Men created illusion of self-determination, of freedom, of wakefulness due to the existence in man of many contradictions; contradictions of opinions, feelings, sympathies, words, and actions.  Gurdjieff wrote that We are not free.

Bill

Looking for true and fabulous Theology, Activists like Thomas Paine (1737-1809) presented common deistic arguments; and argues for the existence of a creator-God, and the debate continues beyond The Age of Reason.  Thomas Paine lays out his personal belief:
"I believe in one God, and no more; and I hope for happiness beyond this life.
I believe in the equality of man; and I believe that religious duties consist in doing justice, loving mercy, and endeavouring to make our fellow-creatures happy.
I do not mean by this declaration to condemn those who believe otherwise; they have the same right to their belief as I have to mine. But it is necessary to the happiness of man that he be mentally faithful to himself. Infidelity does not consist in believing, or in disbelieving; it consists in professing to believe what he does not believe.[16]"


George Ivanovitch Gurdjieff (1866?-1949) was born in Russian Armenia, probably in 1866, and died in 1949, in Paris, whence he had led his followers to escape the Russian Revolution. He spent decades traveling Asia Minor and the far East seeking real answers to real questions. Why are we here? Is there a God? What happens after death? Are there higher levels of being? 
Gurdjieff turned to the Asian civilisation for answers.

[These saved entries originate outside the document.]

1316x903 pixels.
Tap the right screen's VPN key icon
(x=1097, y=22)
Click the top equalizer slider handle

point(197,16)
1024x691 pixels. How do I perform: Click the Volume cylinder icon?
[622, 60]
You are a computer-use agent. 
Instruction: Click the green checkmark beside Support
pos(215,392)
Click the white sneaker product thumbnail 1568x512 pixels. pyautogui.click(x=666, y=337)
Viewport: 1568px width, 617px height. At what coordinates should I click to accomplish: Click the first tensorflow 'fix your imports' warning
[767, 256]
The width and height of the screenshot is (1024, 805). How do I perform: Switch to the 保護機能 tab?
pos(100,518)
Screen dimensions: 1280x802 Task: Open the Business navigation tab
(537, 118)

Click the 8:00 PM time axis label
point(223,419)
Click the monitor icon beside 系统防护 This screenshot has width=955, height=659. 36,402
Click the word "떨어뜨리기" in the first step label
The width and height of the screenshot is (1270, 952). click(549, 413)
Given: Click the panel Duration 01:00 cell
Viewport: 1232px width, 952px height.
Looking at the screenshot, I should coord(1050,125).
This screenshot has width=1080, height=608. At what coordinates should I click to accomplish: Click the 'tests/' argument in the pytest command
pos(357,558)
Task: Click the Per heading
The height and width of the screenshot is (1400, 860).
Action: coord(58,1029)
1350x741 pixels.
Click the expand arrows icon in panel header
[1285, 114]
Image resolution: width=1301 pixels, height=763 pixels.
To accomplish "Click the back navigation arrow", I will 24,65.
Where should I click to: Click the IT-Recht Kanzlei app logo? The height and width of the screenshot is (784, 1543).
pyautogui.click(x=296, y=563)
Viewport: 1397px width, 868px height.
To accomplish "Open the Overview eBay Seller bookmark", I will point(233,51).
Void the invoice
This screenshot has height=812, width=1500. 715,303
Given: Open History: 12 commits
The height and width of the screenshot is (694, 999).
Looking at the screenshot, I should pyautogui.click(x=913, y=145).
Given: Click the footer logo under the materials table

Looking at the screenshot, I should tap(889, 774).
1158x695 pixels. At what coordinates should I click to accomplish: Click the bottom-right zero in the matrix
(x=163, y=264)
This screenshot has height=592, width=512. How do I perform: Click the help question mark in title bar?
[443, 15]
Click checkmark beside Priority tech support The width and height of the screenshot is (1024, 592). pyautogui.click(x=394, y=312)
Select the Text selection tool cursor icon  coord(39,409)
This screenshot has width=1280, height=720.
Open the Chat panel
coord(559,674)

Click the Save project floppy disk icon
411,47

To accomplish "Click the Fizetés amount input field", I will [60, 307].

He eventually gave new life and practical form to ancient teachings of both East and West. For example, the Socratic and Platonic emphasis on "the examined life" recurs in Gurdjieff's teaching as the practice of self-observation. His teachings about self-discipline and restraint reflect Stoic teachings. The Hindu and Buddhist notion of attachment recurs in Gurdjieff's teaching as the concept of identification. His descriptions of the "three being-foods" matches that of Ayurveda, and his statement that "time is breath" echoes jyotish, the Vedic system of astrology. Similarly, his cosmology can be "read" against ancient and esoteric sources, respectively Neoplatonic and in such sources as Robert Fludd's treatment of macrocosmic musical structures.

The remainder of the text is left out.